A porta de entrada era iluminada por um letreiro brilhante, o "A" no final nunca acendia. A porta era estreita e era guardada por um homem alto e meio gordo. Entre e fique à vontade dizia ele sem convicção colaborando para que os mais tímidos pensasse até em recuar.
Após andar no corredor estreito, havia uma pista de dança que sempre estava vazia, exceto por alguns solteiros se despedindo da solteirice, comemorando, prometendo nunca mais voltar lá. As cadeiras mais distantes eram cobertas por um estofado imitando couro, alguns rasgados.
No fundo, algumas garotas permaneciam sentadas ou andando atrás de um drink. Ela era a que mais andava pelo salão. Nunca sentava ou esperava um cliente. Sempre atenta as melhores oportunidades, ela os fisgava com os olhos e eles vinham enfeitiçados. Usava uma saia curta e gostava de blusas decotadas. Não gostava de colares, o corpo sempre à mostra. Os seus maiores adereços eram o batom vermelho e seus seios, nada mais.
Morava de aluguel num quarto da casa e se orgulhava de não ter ninguém.Somente a mãe doente que mandava dinheiro regularmente. "Eu trabalho para ela, justificava-se". Todas as noites eram iguais e a rotina era parte da sua maneira de existir. Somente o que era concreto ela deixava como parte da sua vida. As aspirações, medos e esperanças se desfaziam no primeiro cliente. O futuro era parte das suas confissões mais íntimas, mas era também apenas mais uma noite, uma bebida, um cliente.
O músico ficava no palco pobre de atrações. Os saltos cansados, a gola caida, os copos sujos, os cigarros apagados.
Porém, todas as noites, quando um homem entrava no salão, ele fazia um sinal para o músico e este começava a sempre a mesma música. Na terceira nota, ela já se levantava e sentava na mesa 9 que sempre estava reservada.

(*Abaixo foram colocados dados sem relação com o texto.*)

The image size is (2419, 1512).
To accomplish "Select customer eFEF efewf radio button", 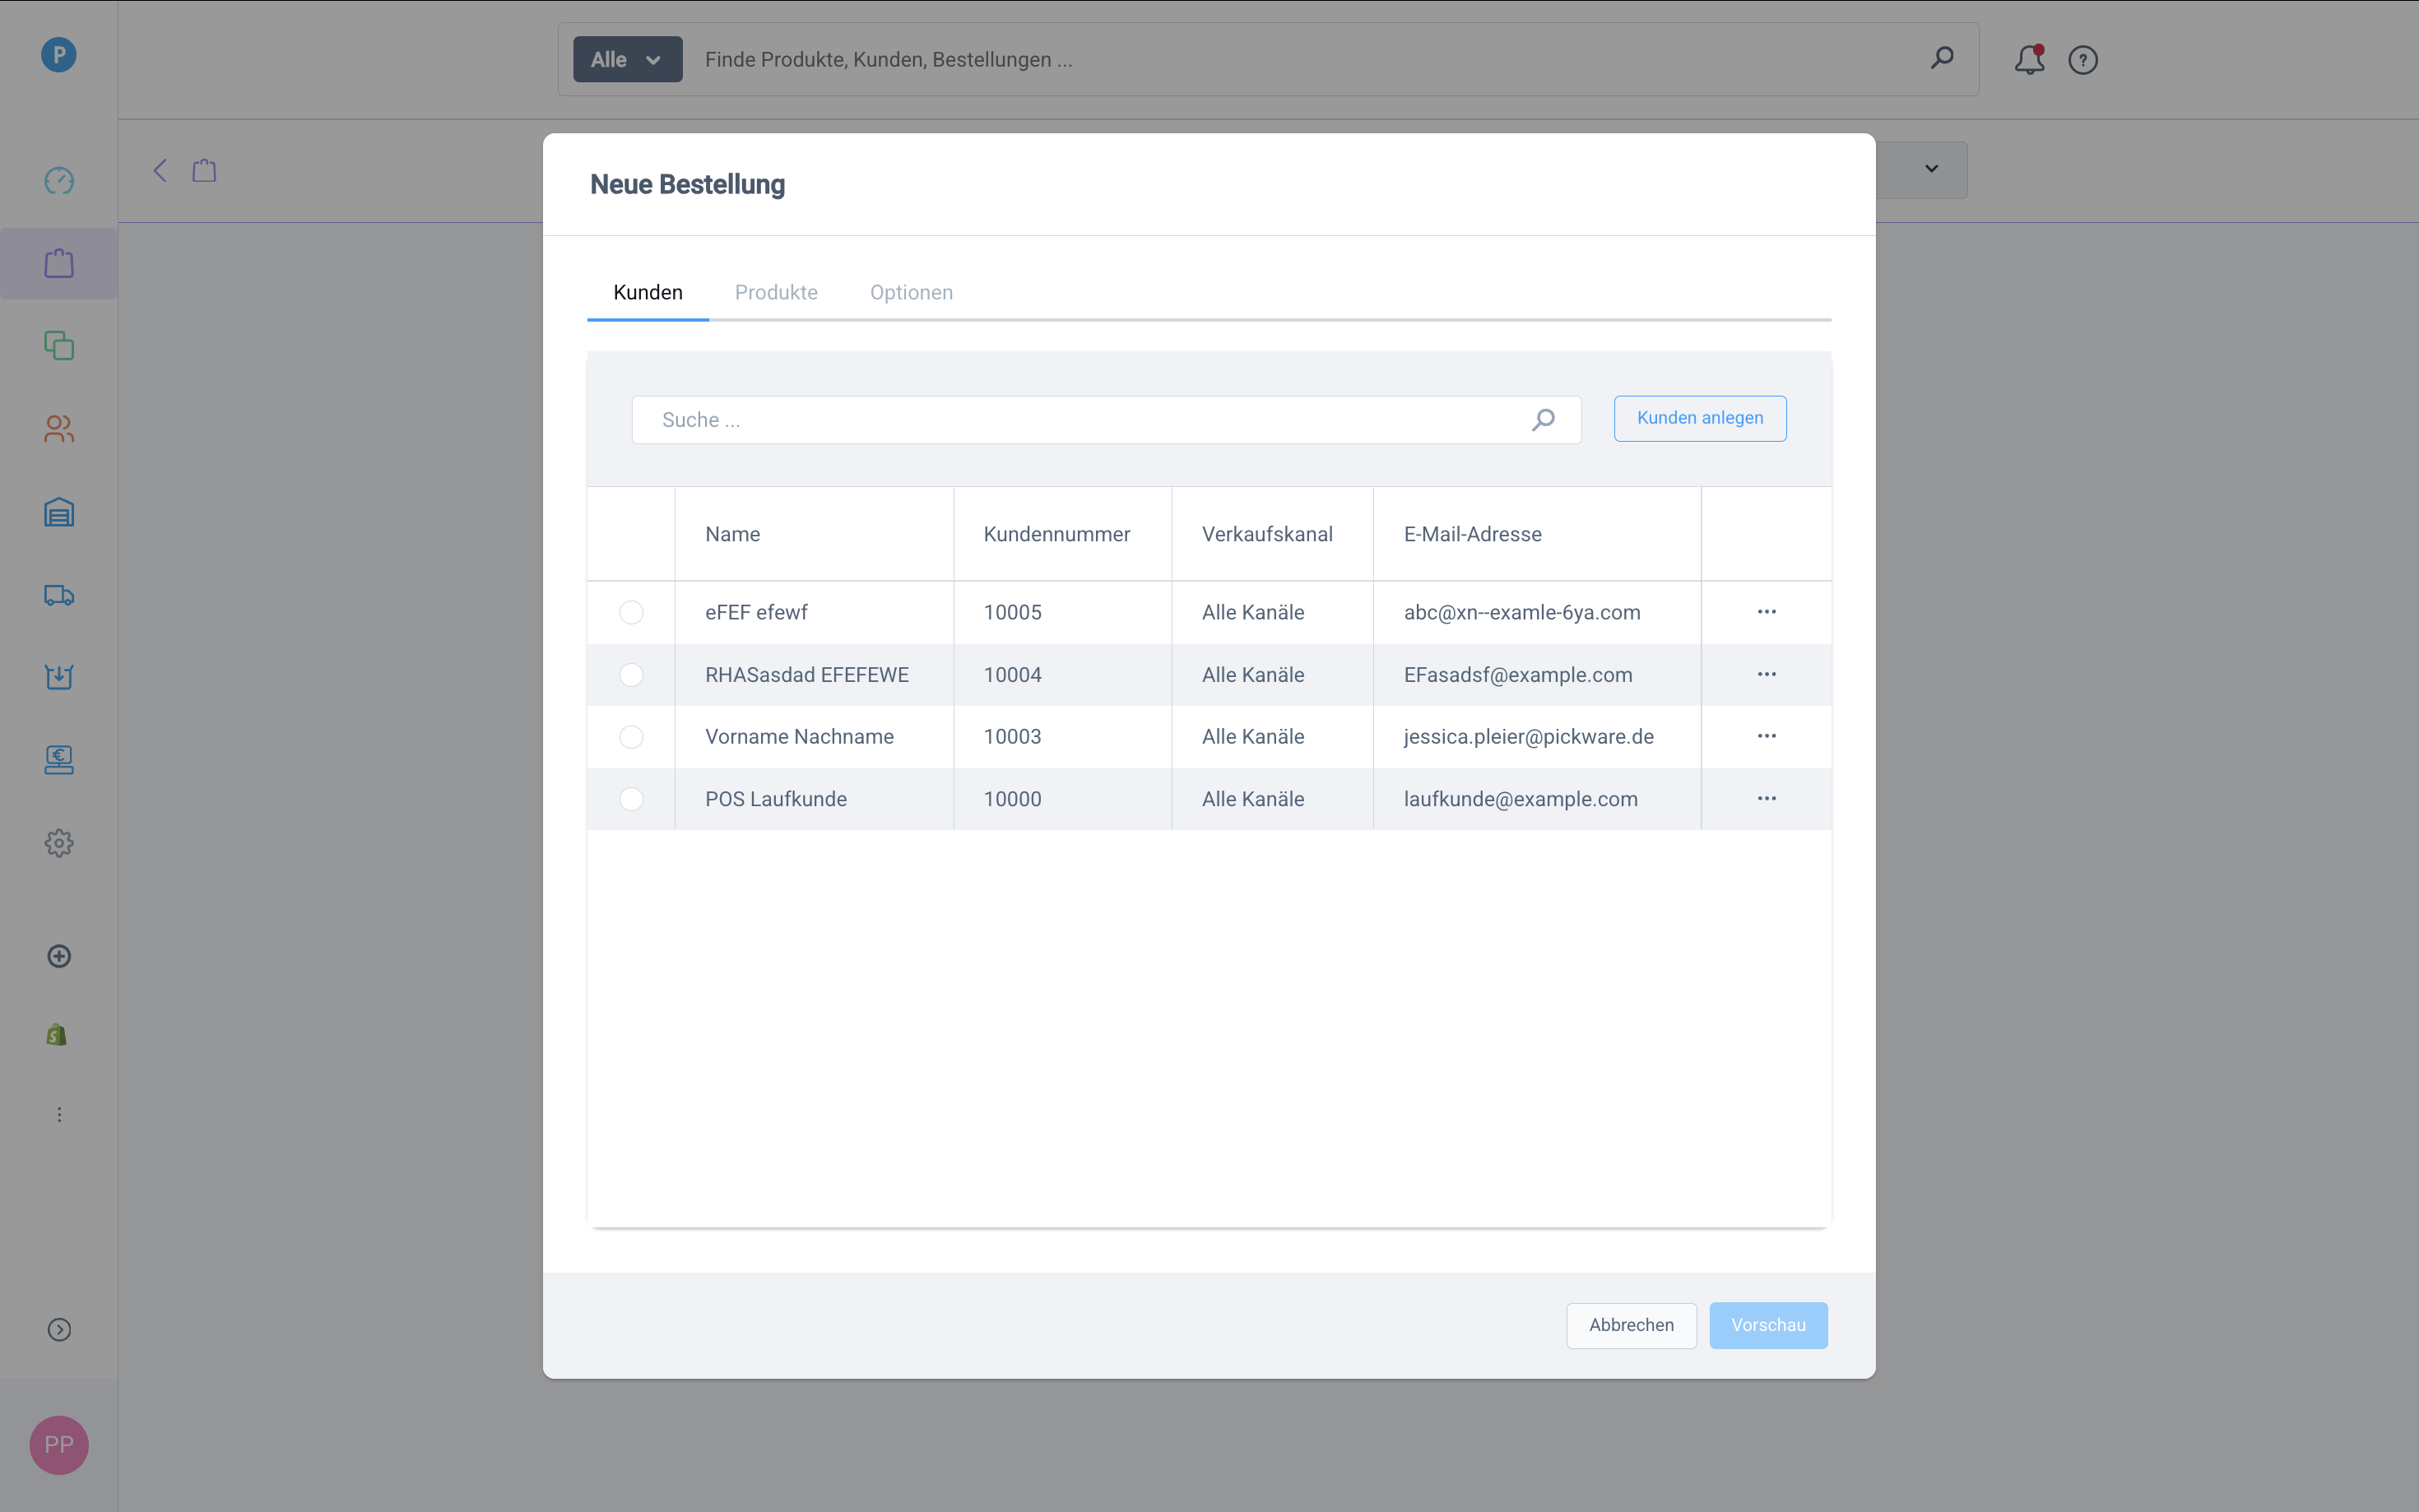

Passavam-se alguns minutos e um homem se aproximava.
"Como vai minha querida?" Dizia ele sorrindo, beijando sua testa e sentando a mesa. O garçon já estava pronto e já trazia a bebida. Ela sorria, bebiam. Ela conversava e falava sobre a mãe doente e tudo mais. Ela tentava descobrir sobre ele e perguntava sobre sua mãe, ele dizia "todos temos uma origem". Não conseguia ir mais além nas suas descobertas. Quando ela tentava ir mais a fundo na sua investigação, ele desviava o assunto e logo perguntava sobre o seu dia. Ela se distraia, começava a falar compulsivamente. Ele apenas sorria e a contemplava. Quando ela se dava por si, muitas perguntas tinham passado. Subiam para o quarto e ela se despia aos olhares atentos dele. A luz acessa e aos poucos os corpos tomando formas. Roupas jogadas em cima da cadeira tão juntas quanto seus corpos e tão sem ordem como eles.

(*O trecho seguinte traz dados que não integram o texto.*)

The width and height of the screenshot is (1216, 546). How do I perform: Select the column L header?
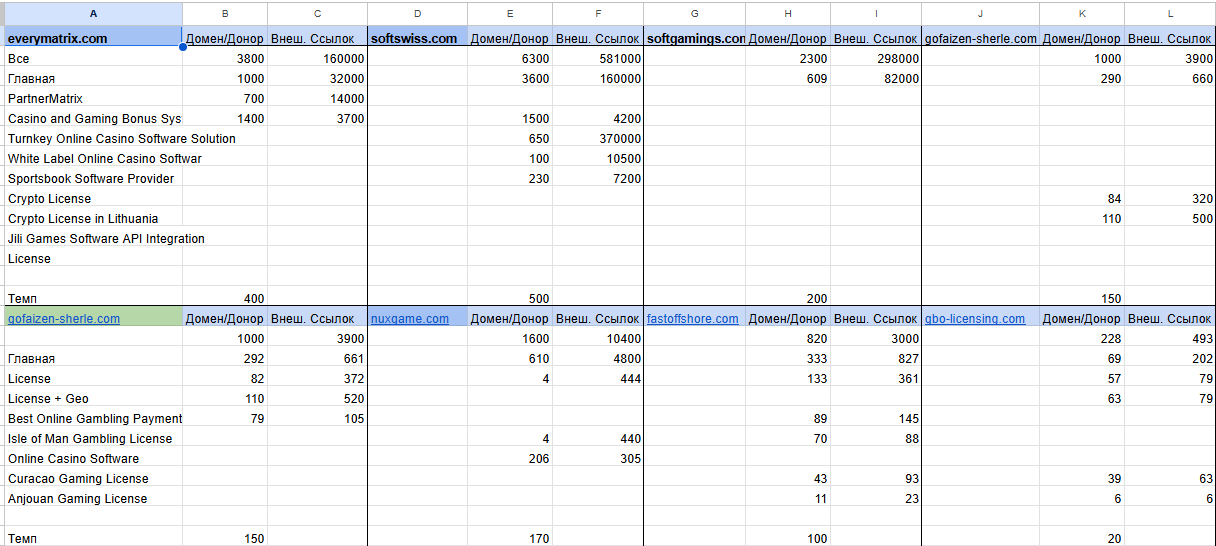(1169, 14)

Adormeciam e quando ela acordava o quarto estava vazio e suas roupas sozinhas. Na cabeceira sempre o dinheiro e um pouco mais que ela escondia para estravagâncias. Sorria e ainda sonolenta sentia o amassado da cama e aquele cheiro que custava passar. Dormia abraçada ao travesseiro. As noites passam iguais e mais iguais ficavam, ela gostava da sua rotina. Todos precisam de uma rotina para se sentirem seguros. Aquele homem a confortava, conseguia paz, bebida e principalmente uma noite de sono. Todas as noites ela esperava ansiosamente os acordes do violão para ter a certeza que no fundo não era livre como costumava dizer e tinha medo como costumava negar.

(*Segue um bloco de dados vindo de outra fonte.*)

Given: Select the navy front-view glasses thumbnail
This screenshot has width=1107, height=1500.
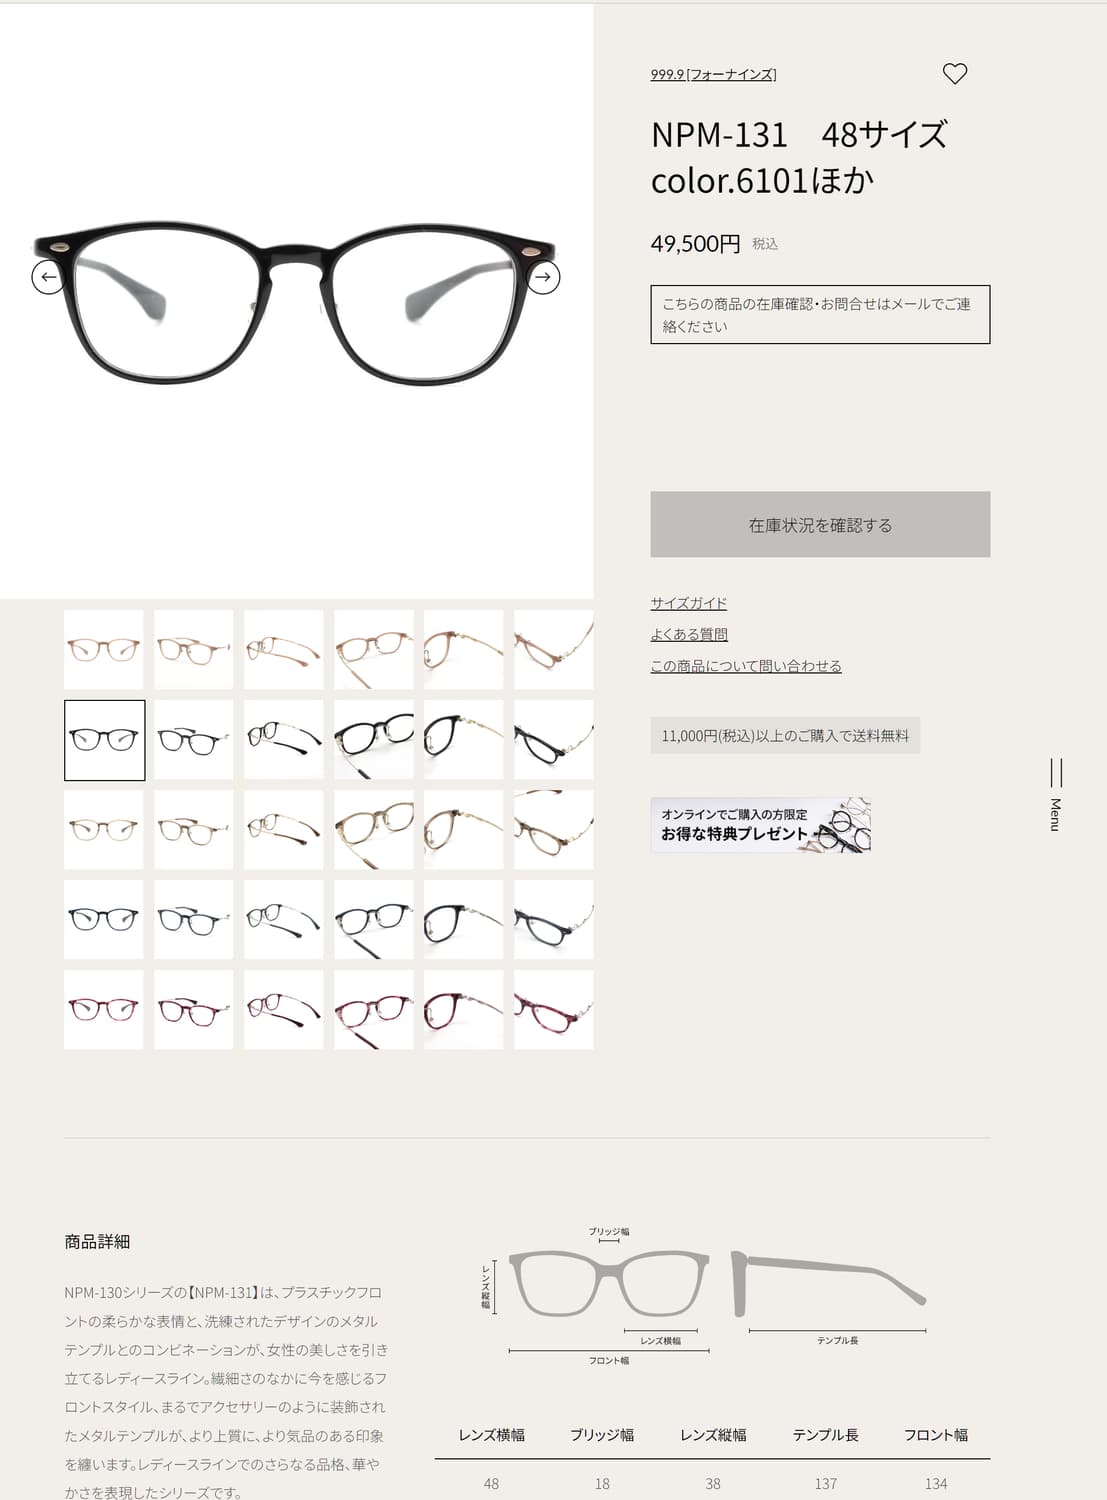Looking at the screenshot, I should (104, 920).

Uma noite porém o repertório não teve aquela música. Já era mais tarde do que o habitual. Ela olhava a porta todo momento. Aos poucos esperava que ele se aproximasse e como de costume o músico começaria a tocar a sua música. A nossa música pensava. Mas aquela noite não tocou. O violão ficou mudo e ela desiludida. Bebeu, bebeu e não quis subir para o seu quarto. Amanheceu ali. Assim, acreditava que a noite chegaria mais rápido.
A noite seguinte foi de angústia e um violão sem os acordes conhecidos, mais bebidas e solidão. Uma nova rotina tomando conta das suas noites e ela apenas uma personagem do esquecimento, do tédio ou vítima de uma enorme catástrofe. Não sabia e não teria como saber.
Aos poucos, parou de olhar para a porta. Não iria permanecer sentada pois não estava acostumada a isso. Mas todas as noites, ela pede ao músico para tocar a sua música. Neste momento, ela deixa todos os clientes. Dirige-se a mesa nove, o garçon se aproxima trazendo a bebida. Ela se embebeda ouvindo o som. Nada mais.